So I’ve just listened to the song that the UK is supposedly announcing for Eurovision tomorrow.
this is apparently the leaked uk entry 👀 pic.twitter.com/otapfgpbSR— Lara (@HOOVERPHONlC) February 26, 2020
Musically, it’s whatever. The vocals are on key, there’s a nice big drum, a gospel choir could easily provide backing for it. Whatever.
But the lyrics.
MY GOD THOSE LYRICS IN THAT CHORUS
Here’s what they are:
If we were deep sea divers
And no one came to find us
If you had nothing left
I’d give you my last breath
Is this supposed to be a love song?
Did no one think this through?
Because IF we were deep sea divers, I’m PRETTY SURE that, like, the people we rented our suits from would know our locations because they’d be running a tour and guiding us, right? I mean, unless James Newman is a professional deep sea diver and just does this for fun by himself all the time.
And IF something were to go wrong, I’m also PRETTY SURE that there would be some sort of safety mechanism or tracker or something that would enable you to get help immediately, otherwise there would likely be a lot more deep sea diving deaths. I mean, according to statistics, it’s about 1 scuba diving death for every 1.8 million dives.
But the last two lines of that chorus are what get me the most.
Okay, so let’s say that James Newman is on a dive with his loved one, and both of them have run low on oxygen. Let’s take that farfetched scenario as a given (I mean, has no one thought about the possibility of surfacing? I get that the bends are an option, but still, painful atmospheric pressure sickness is better than death.)
Both their tanks are low, and the tank of his loved one runs out, so James Newman gives them his – which, remember in this scenario, is ALSO close to running out.
What’s the situation in which everyone is left?
Well, James Newman is now dead, because he’s given his tank to the person he’s diving with. And guess what?
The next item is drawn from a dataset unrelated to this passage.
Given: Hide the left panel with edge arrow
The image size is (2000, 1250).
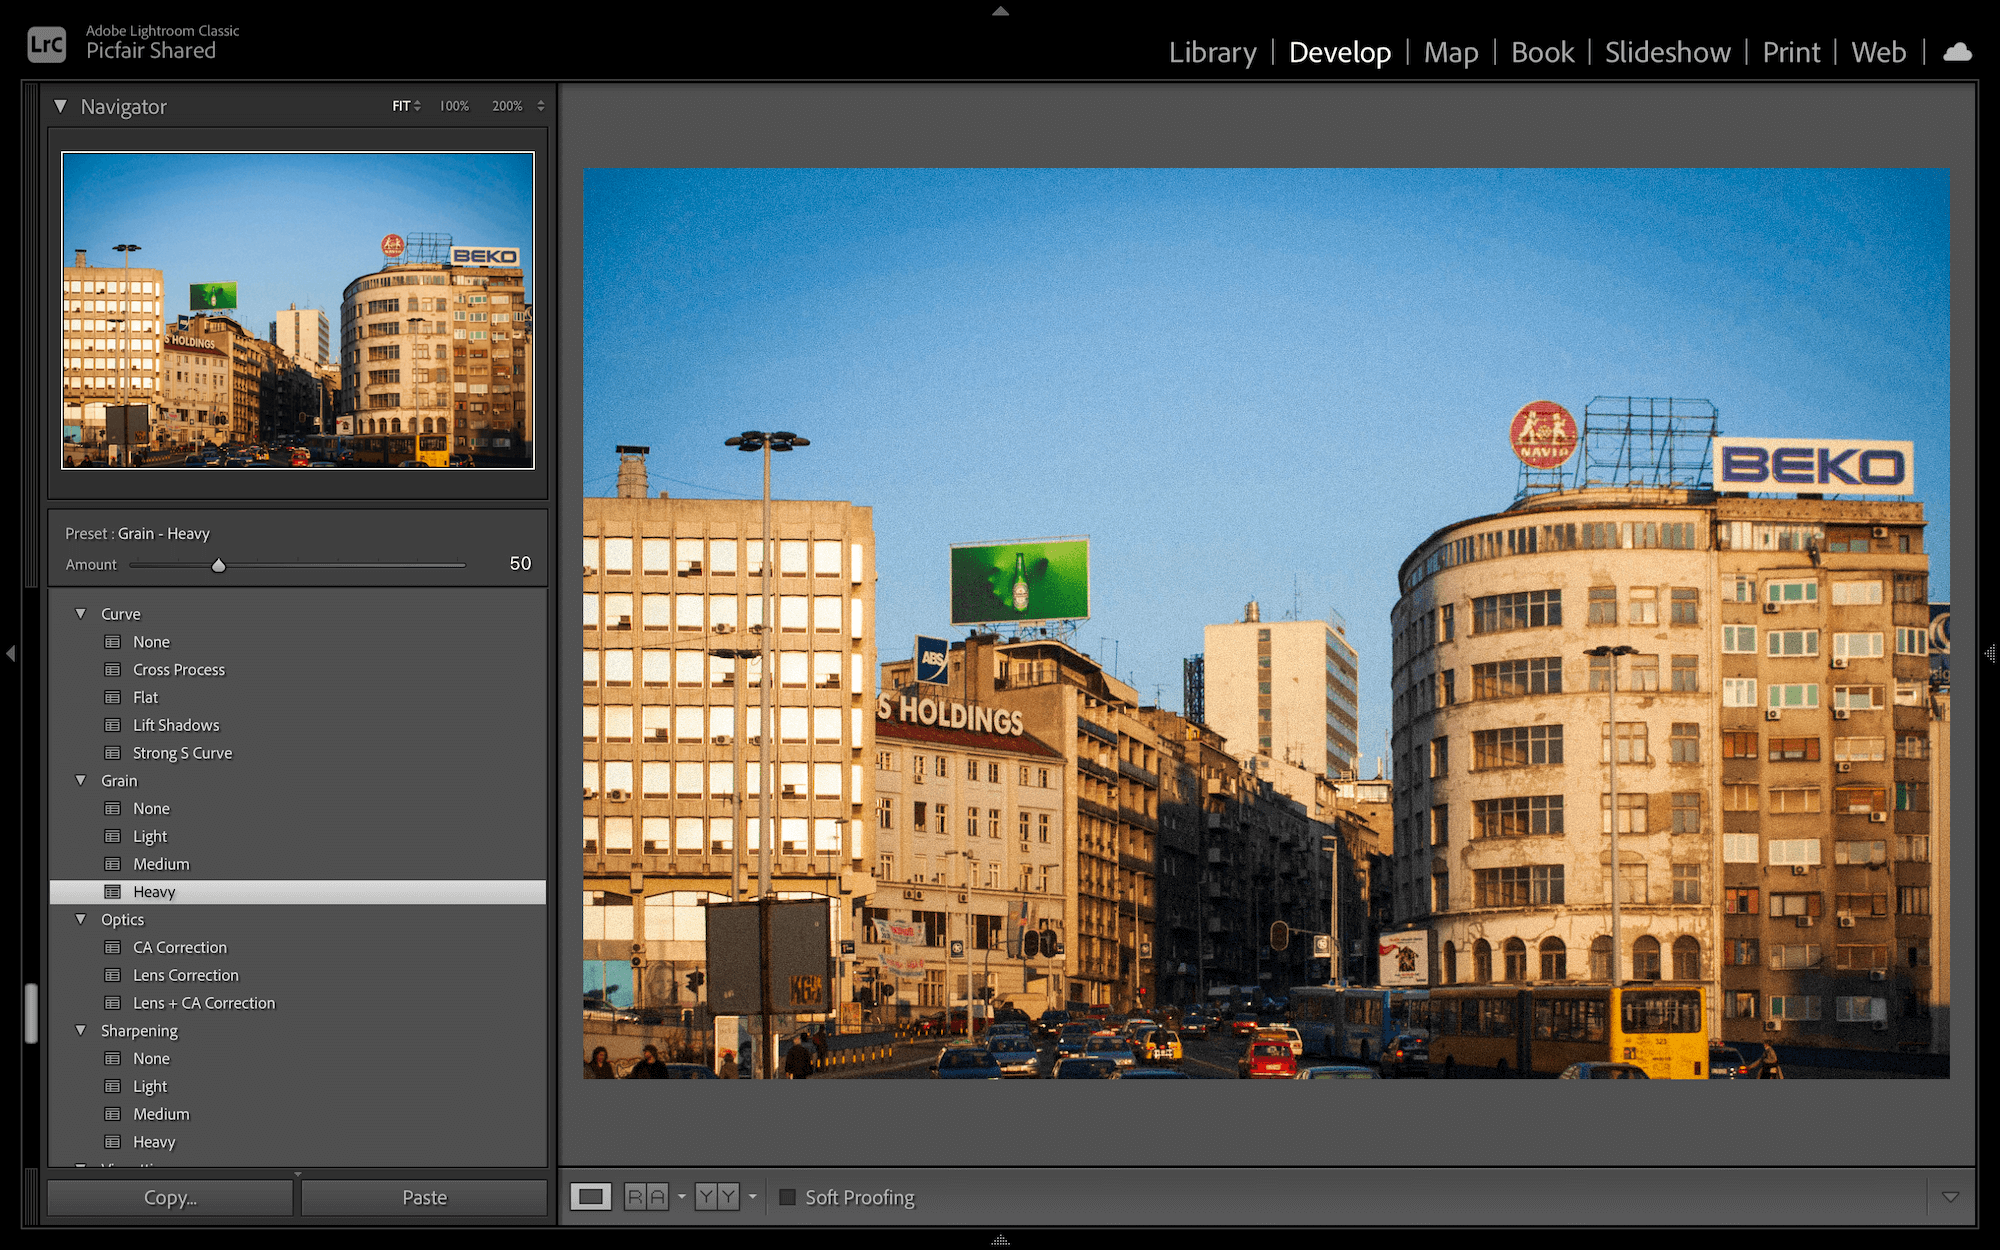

That person is dead AS WELL because the only thing left in the tank was his last breath.
So what James Newman has effectively done is create a romantic scenario where his loved one has to watch James Newman suffocate in a scuba outfit in front of them and then, in turn, also suffocate to death, except with the image of James Newman dying in front of their eyes imprinted on their brain.
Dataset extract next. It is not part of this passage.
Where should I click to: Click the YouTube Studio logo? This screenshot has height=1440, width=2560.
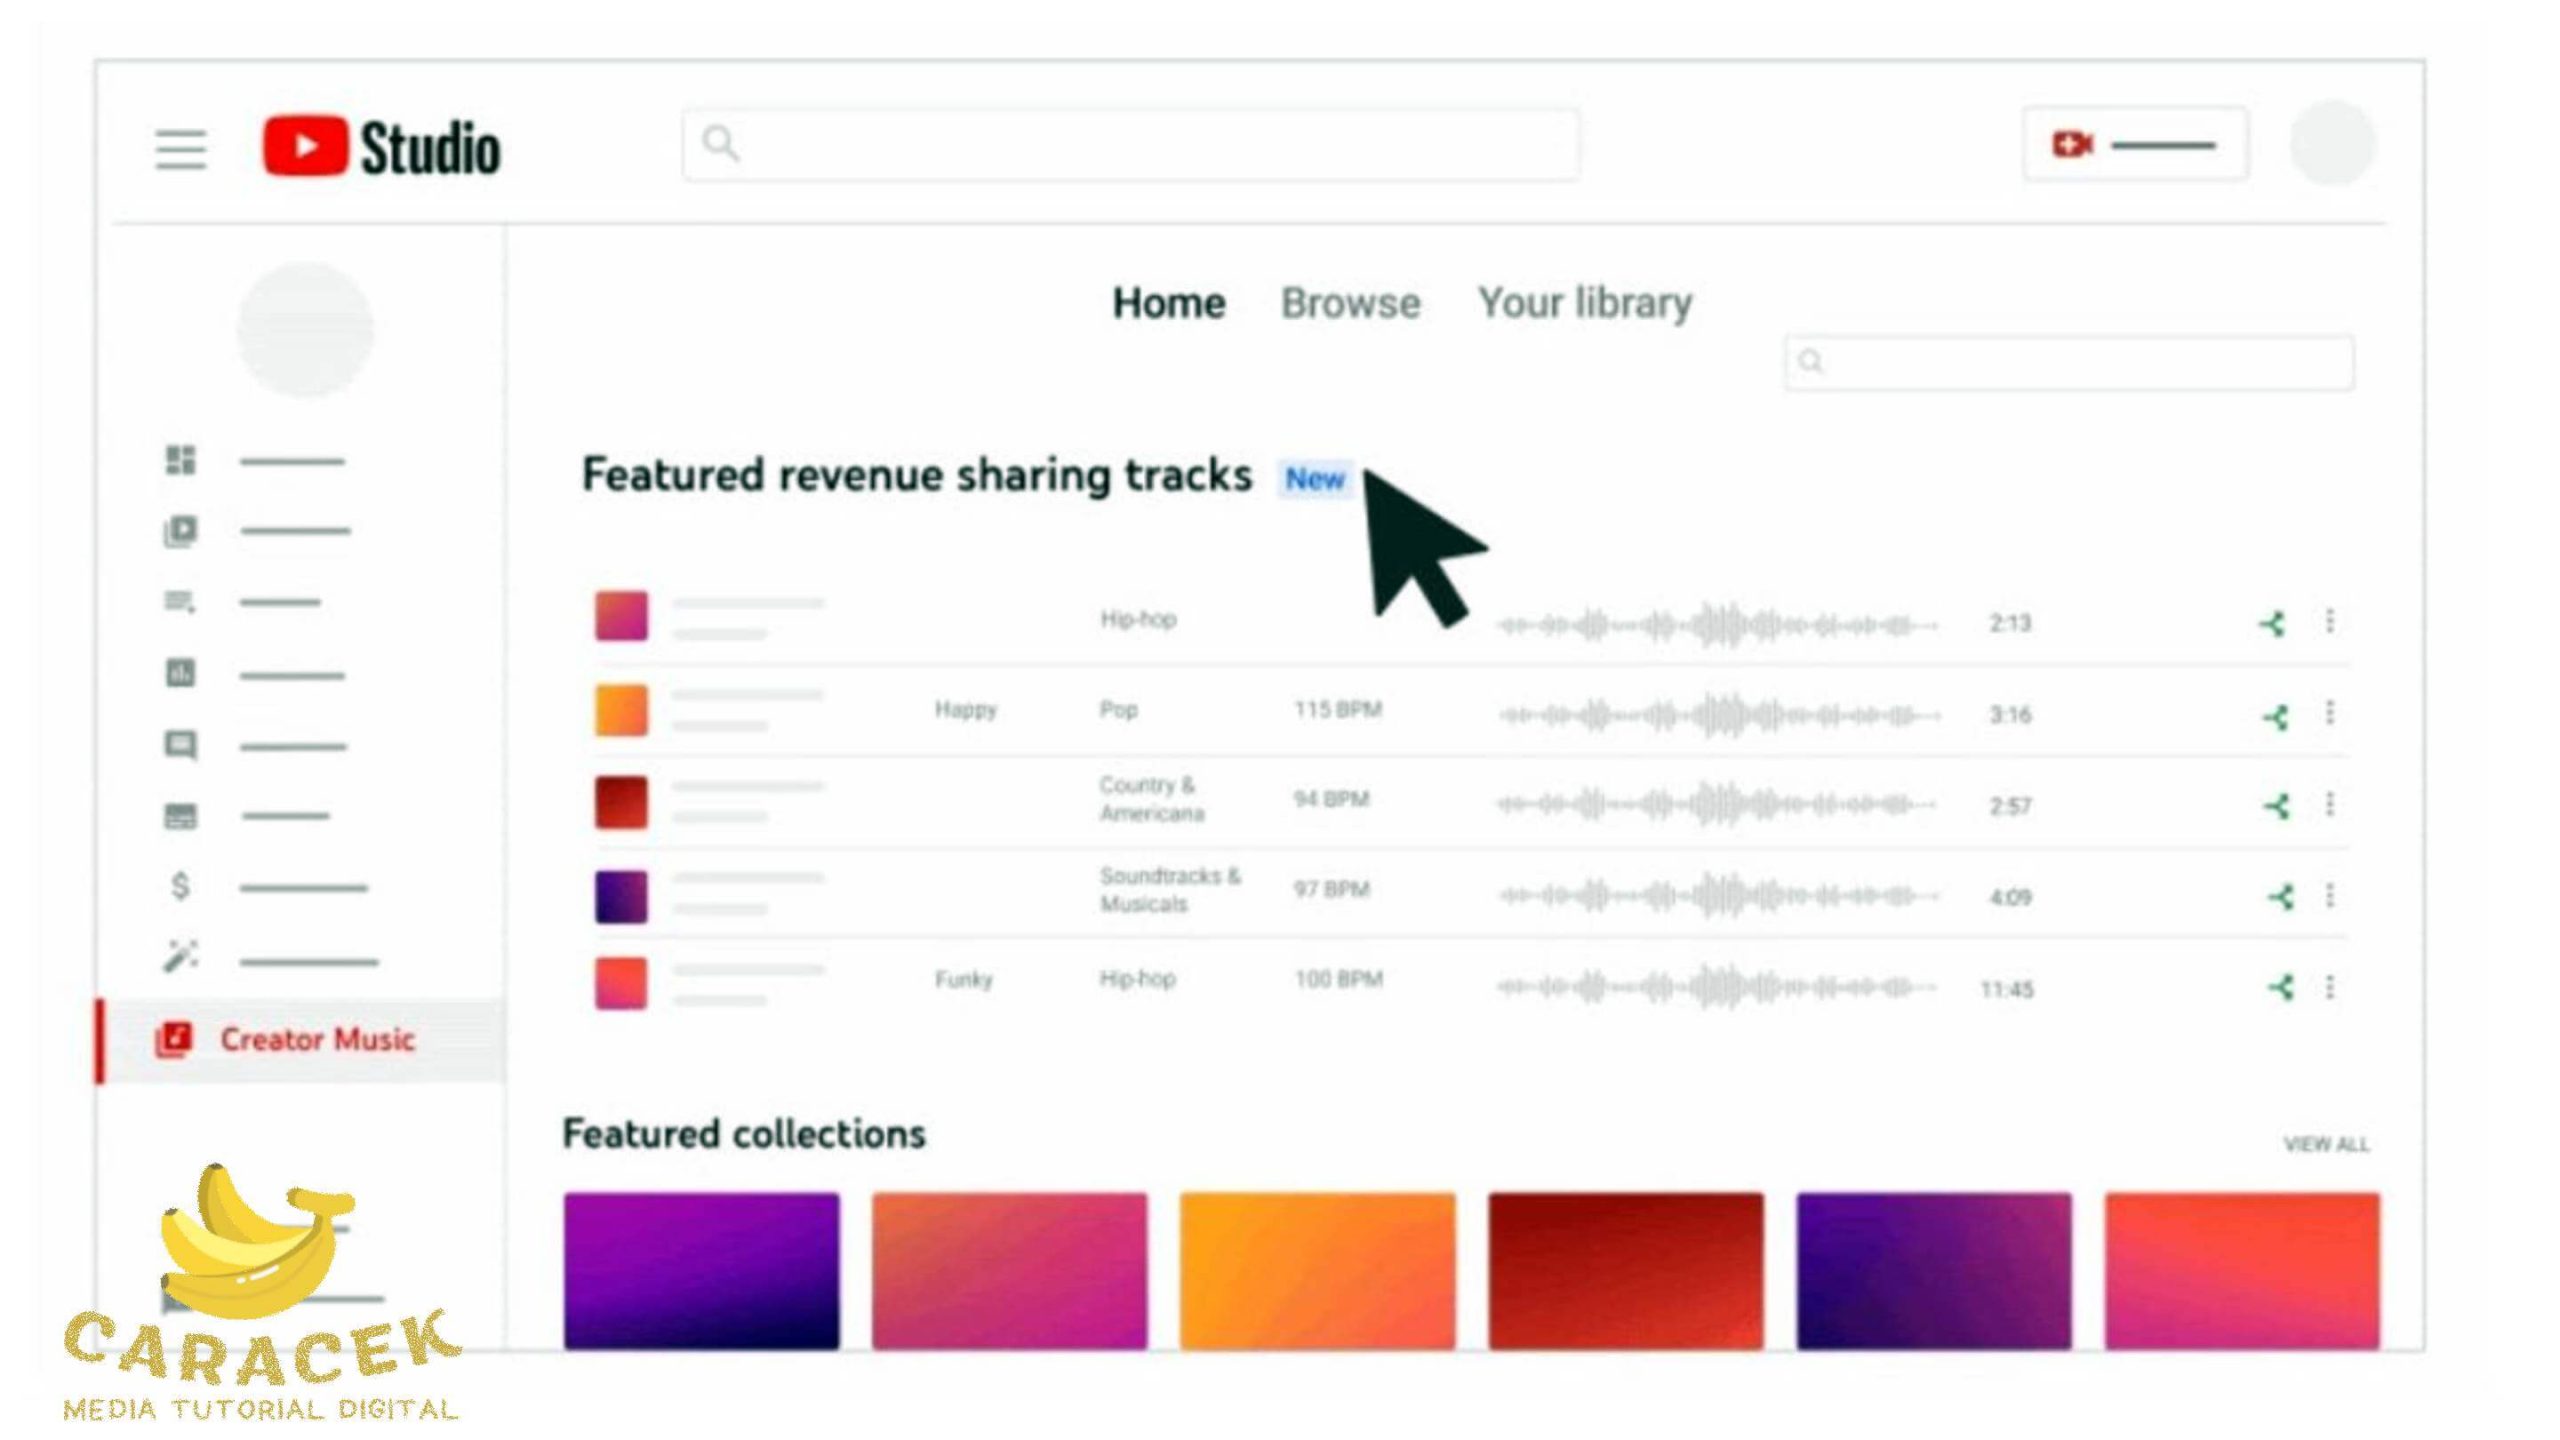(381, 147)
Yes, that’s the LAST thing they’re going to see before they head to their grave.
How is that in any way romantic?
How is this in any way a plausible scenario on which to base a LOVE SONG?
And, most importantly, what does a song about deep-sea diving have to do with a snow-covered forest, unless you are deep sea diving for ice fishermen?
At any rate, if we’ve learned anything from the UK entry, it’s this: Don’t take anyone you love on a deep sea dive. Stick to snorkeling.